The abstract of my PhD in Information Systems, completed in 1999 and awarded in 2000 from Massey University, New Zealand.

The full text is available here.

Abstract

Conceptual data models, a fundamental component of information systems development, traditionally play two essential roles as communication tools and database design blueprints.  However, despite their importance to the success of information systems, and a considerable amount of research effort, no definitive method for constructing them has yet been described.  Entity-Relationship (E-R) Modelling, accepted as a de facto standard for a number of years, has been increasingly criticised.  A number of alternatives have been proposed and some, such as Object-Oriented modelling, have gradually been accepted by the practitioner community.  Nevertheless, effective conceptual data modelling continues to be recognised as a difficult activity, both to teach and to practice.

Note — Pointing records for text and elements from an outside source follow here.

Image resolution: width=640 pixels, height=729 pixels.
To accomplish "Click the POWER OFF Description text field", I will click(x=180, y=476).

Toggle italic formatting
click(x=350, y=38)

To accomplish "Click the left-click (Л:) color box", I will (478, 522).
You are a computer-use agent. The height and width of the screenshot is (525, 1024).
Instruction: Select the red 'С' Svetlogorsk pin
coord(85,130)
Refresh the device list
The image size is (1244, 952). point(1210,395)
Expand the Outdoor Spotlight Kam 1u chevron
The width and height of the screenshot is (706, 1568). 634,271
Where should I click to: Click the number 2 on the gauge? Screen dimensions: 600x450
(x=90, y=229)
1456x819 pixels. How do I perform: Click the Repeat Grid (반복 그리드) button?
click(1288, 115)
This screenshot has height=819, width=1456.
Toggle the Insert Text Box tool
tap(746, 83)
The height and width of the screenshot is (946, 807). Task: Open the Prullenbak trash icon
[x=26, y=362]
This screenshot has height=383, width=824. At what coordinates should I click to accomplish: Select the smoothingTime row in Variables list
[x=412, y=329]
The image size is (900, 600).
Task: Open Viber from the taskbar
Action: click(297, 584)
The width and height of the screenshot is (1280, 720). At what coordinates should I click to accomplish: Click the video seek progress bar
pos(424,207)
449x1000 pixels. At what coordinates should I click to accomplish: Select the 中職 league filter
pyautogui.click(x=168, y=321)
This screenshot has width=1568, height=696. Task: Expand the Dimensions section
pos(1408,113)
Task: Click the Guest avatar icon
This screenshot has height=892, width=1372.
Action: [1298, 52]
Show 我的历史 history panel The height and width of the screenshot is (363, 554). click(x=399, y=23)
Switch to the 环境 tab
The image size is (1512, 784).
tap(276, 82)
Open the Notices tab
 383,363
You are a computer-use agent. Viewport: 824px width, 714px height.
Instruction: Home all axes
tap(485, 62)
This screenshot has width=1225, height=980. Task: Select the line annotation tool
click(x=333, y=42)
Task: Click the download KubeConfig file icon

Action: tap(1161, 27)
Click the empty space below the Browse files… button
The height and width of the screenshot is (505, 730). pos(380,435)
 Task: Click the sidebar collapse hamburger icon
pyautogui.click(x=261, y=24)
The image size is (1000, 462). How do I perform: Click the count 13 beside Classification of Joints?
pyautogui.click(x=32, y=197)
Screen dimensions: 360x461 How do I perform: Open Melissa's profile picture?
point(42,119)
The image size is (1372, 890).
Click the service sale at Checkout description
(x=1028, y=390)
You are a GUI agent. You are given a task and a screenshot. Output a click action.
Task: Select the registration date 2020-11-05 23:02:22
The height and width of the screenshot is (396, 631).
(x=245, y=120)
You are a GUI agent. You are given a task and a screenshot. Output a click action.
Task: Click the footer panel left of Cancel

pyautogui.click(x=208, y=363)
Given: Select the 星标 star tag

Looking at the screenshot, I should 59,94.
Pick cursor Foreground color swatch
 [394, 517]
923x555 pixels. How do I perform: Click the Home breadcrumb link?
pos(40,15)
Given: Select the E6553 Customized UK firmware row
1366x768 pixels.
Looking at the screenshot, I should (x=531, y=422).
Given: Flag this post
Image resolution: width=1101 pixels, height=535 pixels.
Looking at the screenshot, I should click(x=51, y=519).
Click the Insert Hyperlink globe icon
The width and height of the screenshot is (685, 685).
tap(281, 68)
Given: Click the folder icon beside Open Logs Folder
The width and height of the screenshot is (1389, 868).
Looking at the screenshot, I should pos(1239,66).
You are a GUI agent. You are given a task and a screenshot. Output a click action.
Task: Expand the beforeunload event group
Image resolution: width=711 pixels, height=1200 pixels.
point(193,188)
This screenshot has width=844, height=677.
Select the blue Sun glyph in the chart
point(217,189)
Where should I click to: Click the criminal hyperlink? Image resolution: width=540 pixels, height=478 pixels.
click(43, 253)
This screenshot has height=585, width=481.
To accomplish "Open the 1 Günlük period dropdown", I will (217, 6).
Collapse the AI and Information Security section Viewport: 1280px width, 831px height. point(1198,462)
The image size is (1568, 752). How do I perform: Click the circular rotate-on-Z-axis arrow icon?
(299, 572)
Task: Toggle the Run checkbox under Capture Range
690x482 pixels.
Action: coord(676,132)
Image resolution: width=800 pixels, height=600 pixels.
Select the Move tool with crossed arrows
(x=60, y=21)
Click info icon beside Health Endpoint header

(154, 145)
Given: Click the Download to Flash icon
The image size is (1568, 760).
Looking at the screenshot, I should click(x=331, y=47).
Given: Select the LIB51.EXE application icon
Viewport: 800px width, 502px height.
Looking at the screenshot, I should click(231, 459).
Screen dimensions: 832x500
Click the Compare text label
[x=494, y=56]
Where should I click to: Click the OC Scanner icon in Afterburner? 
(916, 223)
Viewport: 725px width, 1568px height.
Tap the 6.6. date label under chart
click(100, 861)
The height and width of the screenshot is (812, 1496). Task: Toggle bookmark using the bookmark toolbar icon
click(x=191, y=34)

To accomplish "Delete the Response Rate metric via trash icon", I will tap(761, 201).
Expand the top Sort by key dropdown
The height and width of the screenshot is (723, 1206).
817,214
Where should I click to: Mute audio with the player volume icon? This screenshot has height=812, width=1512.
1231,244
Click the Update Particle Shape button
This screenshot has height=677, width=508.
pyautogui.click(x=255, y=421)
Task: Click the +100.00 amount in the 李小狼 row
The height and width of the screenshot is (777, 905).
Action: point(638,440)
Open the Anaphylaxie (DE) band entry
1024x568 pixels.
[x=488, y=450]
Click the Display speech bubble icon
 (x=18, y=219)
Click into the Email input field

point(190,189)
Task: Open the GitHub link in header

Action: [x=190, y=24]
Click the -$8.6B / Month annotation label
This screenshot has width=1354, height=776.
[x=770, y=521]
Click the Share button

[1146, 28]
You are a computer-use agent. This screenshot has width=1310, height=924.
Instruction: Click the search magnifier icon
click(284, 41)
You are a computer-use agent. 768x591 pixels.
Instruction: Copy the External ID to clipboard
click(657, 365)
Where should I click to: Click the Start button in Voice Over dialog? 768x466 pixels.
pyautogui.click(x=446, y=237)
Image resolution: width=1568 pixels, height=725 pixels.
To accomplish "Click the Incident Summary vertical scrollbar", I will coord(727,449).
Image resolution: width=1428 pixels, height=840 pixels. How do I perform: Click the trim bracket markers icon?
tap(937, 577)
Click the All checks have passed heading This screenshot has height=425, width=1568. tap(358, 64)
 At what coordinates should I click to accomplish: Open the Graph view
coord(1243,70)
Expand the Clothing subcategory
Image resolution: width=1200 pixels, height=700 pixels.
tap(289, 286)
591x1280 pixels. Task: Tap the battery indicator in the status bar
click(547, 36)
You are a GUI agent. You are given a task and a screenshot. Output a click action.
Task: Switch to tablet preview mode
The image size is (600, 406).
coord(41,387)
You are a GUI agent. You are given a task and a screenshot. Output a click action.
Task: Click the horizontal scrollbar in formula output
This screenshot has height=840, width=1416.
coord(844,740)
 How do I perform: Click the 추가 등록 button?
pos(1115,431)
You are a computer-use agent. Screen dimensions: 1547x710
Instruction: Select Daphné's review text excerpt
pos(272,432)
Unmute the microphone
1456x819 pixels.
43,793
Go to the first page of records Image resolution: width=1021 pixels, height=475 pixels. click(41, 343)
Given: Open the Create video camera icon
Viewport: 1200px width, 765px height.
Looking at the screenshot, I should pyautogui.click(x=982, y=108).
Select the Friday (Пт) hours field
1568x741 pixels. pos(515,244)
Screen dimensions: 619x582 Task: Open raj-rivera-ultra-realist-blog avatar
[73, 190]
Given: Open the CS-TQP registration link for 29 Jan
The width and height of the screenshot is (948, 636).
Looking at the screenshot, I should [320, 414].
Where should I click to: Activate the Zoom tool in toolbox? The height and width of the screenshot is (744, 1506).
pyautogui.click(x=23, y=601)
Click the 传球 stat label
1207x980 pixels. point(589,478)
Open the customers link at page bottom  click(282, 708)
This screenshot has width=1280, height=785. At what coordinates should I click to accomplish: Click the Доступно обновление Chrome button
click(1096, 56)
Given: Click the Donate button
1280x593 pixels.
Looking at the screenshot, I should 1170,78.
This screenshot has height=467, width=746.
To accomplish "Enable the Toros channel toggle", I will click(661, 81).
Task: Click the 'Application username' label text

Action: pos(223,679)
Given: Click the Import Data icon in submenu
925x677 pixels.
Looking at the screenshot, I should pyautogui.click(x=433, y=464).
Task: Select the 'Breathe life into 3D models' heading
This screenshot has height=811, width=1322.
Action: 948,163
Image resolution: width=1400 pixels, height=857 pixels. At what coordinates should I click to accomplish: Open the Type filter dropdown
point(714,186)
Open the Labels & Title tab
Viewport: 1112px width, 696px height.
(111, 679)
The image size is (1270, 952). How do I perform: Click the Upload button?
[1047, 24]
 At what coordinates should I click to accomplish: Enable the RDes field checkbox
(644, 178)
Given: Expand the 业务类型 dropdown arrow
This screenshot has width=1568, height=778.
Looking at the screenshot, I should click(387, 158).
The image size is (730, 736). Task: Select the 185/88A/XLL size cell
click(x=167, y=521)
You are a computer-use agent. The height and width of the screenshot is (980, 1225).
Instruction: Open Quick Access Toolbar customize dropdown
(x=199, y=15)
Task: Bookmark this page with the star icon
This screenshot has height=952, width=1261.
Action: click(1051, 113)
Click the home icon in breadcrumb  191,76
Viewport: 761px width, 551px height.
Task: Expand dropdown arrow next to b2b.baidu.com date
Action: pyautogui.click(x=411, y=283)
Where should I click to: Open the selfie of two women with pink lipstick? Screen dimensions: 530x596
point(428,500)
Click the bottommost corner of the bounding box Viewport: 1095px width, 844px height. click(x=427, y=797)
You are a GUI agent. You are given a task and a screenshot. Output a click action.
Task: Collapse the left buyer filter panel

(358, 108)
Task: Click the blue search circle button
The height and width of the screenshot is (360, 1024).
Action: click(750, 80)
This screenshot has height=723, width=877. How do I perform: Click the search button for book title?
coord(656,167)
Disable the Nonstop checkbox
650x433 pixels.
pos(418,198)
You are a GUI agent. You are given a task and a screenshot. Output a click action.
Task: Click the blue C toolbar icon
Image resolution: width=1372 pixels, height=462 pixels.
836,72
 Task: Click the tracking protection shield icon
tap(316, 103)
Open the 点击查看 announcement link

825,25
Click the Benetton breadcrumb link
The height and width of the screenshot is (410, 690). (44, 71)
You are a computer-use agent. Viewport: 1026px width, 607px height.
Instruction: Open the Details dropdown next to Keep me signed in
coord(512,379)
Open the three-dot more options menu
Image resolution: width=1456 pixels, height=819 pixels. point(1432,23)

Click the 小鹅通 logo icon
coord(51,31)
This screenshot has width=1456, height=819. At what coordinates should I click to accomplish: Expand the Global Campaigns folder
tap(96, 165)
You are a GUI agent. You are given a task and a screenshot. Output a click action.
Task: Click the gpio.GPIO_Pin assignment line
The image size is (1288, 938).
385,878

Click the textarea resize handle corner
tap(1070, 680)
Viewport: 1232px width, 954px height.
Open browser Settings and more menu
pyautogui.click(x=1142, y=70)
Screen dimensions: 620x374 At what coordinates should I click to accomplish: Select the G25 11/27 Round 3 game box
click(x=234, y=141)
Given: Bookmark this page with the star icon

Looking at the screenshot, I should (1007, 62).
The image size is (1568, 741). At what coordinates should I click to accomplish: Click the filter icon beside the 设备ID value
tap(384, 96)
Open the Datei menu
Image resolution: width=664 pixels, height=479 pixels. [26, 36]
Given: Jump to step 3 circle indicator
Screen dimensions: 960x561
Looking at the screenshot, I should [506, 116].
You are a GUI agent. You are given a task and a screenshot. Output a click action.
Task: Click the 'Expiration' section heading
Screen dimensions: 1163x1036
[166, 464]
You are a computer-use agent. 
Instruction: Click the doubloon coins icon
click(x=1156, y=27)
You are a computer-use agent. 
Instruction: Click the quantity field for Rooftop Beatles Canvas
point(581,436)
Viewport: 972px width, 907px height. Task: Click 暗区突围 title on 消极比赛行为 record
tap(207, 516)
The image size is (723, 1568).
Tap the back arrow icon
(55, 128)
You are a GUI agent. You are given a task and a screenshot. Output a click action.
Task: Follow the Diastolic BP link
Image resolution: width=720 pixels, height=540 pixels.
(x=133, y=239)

This study investigates conceptual data modelling in the context of the relational database development process.  However, rather than specifying a new method or exploring the efficacy of existing ones, it focuses on the nature of the activity itself.  The construction of a conceptual data model encompasses both the analysis and design stages of systems development.  Some fundamental differences in modeller behaviour required by these activities, are explored.  The disparate purposes of a conceptual data model are also investigated and the effectiveness of using the same modelling method in both stages, and for both purposes, is questioned.  To explore the suitability of current methods to specific development activities, the procedures inherent in the use of two modelling approaches, E-R Modelling and the Natural Language Information Analysis Method (NIAM) are also investigated.

The result of this exploration is the recognition that the methods have exclusive strengths and that it is more productive to view them as complementary rather than competitive.  Consequently, a database design framework, INTECoM, is constructed in which the two methods are integrated and matched to the activities for which they are most suited.  The framework is supplemented by a new technique, NaLER, to facilitate communication in the design stage  The soundness and viability of this theoretical framework is examined through its use on a small development and the implications of the adoption of INTECoM on both education and practice are considered.